Is there a way that I can set vp up such that it is usable in Fenics and its value will update for every time step, such that the value of Evap(T) will change due to its 1/T dependence and its implicit T dependence from vp ? My current code is below:


from __future__ import print_function
import numpy as np
import scipy as scipy
import matplotlib.pyplot as plt
from dolfin import *
import ufl
from ufl import as_tensor
from ufl import Index
import math
from scipy.optimize import curve_fit
from mpi4py import MPI
from scipy.interpolate import interp1d
from scipy import interp
from scipy.interpolate import UnivariateSpline

parameters["allow_extrapolation"] = True
parameters["form_compiler"]["cpp_optimize"] = True
parameters["form_compiler"]["optimize"] = True
set_log_level(50)
hfont = {'fontname':'Liberation Sans'}

#----------------
t_start = 0.0
t_end = 100
nstep = 200
dtime = (t_end - t_start)/ nstep  #time step


#---------IMPORT EVAPORATION DATA--------------
def vp_function(x):
	a = 5.73623
	b = 13204.109
	c = -24.306
	return 10**(a - (b/(x + c)))

tempspace = np.linspace(200,10000,10000)
vp_f = vp_function(tempspace)


#---------------------------------------
mesh = UnitSquareMesh(10,10)
Space = FunctionSpace(mesh, 'P', 1) 
T = Function(Space)
T0 = Function(Space)
T_init = Expression('Tambient', degree=1, Tambient=1000.)
T = project(T_init, Space)
assign(T0,T)


vp_new_array = vp_f(T.vector().get_local())
vp_space = FunctionSpace(mesh, 'CG',1)
vp = Function(vp_space)
vp.vector()[:] = vp_new_array

def Evap(T):
	return vp*(1/T)

#-------------------------------------------

V = TestFunction(Space)     # Test Function used for FEA
dT = TrialFunction(Space)   # Temperature Derivative

i = Index()
G = as_tensor(T.dx(i), (i))  #gradient of T
G0 = as_tensor(T0.dx(i), (i)) # gradient of T at previous time step 

q = -G
F = (1/dtime*(T-T0)*V - q[i]*V.dx(i)) * dx + Evap(T)*V*ds  #final form to solve
Gain = derivative(F, T, dT)    # Gain will be used as the Jacobian required to determine the evolution of a dynamic system 


problem = NonlinearVariationalProblem(F, T, [], Gain)
solver  = NonlinearVariationalSolver(problem)

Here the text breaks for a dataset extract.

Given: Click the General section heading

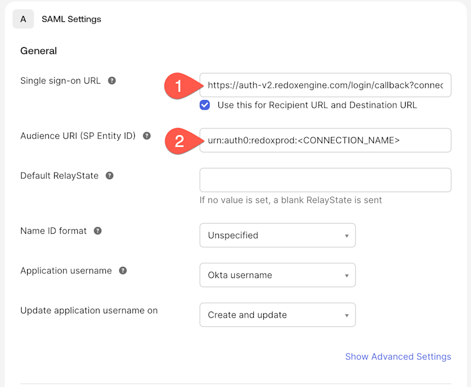Looking at the screenshot, I should 39,51.
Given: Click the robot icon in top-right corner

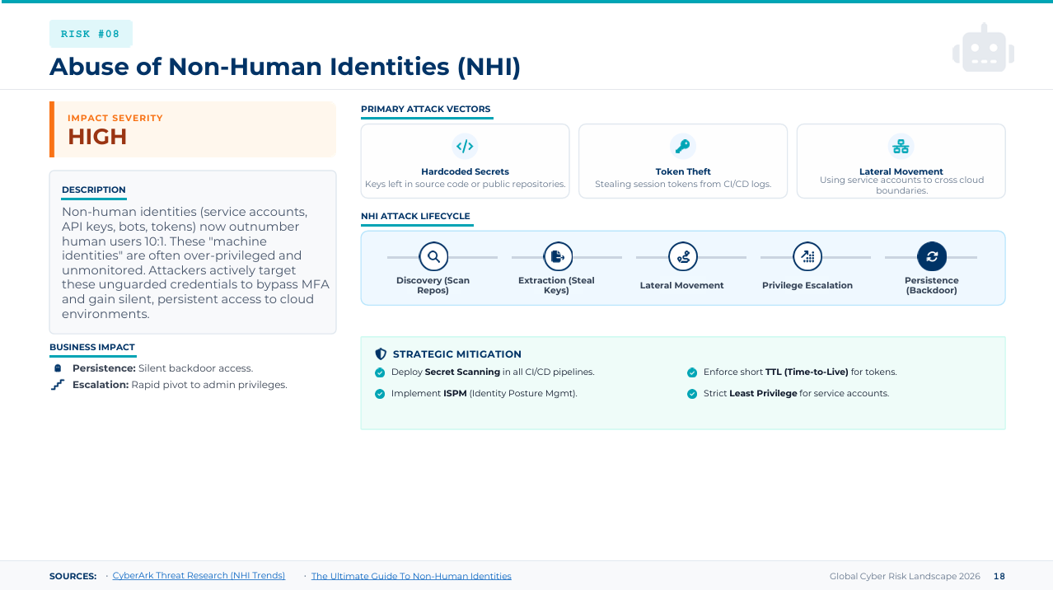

solver.parameters["newton_solver"]["relative_tolerance"] = 1E-4
solver.parameters["newton_solver"]["absolute_tolerance"] = 1E-3
solver.parameters["newton_solver"]["convergence_criterion"] = "residual"
solver.parameters["newton_solver"]["error_on_nonconvergence"] = True
solver.parameters["newton_solver"]["linear_solver"] = "cg"
solver.parameters["newton_solver"]["maximum_iterations"] = 10000
solver.parameters["newton_solver"]["preconditioner"] = "hypre_euclid"
solver.parameters["newton_solver"]["report"] = True

solver.parameters["newton_solver"]["krylov_solver"]["nonzero_initial_guess"] = False
solver.parameters["newton_solver"]["krylov_solver"]["relative_tolerance"] = 1E-4
solver.parameters["newton_solver"]["krylov_solver"]["absolute_tolerance"] = 1E-3
solver.parameters["newton_solver"]["krylov_solver"]["monitor_convergence"] = False
solver.parameters["newton_solver"]["krylov_solver"]["maximum_iterations"] = 100000

t = 0
for t in np.arange(t_start + dtime,t_end + dtime,dtime):
	print( "Time", t)
	solver.solve()
	assign(T0, T)
	print(assemble(Evap(T)*da))
	print(vp(max(T.vector())))

Did you mean to use

vp_new_array = vp_function(T.vector().get_local())

?

As the error states, vp_f is a numpy.ndarray, not a function.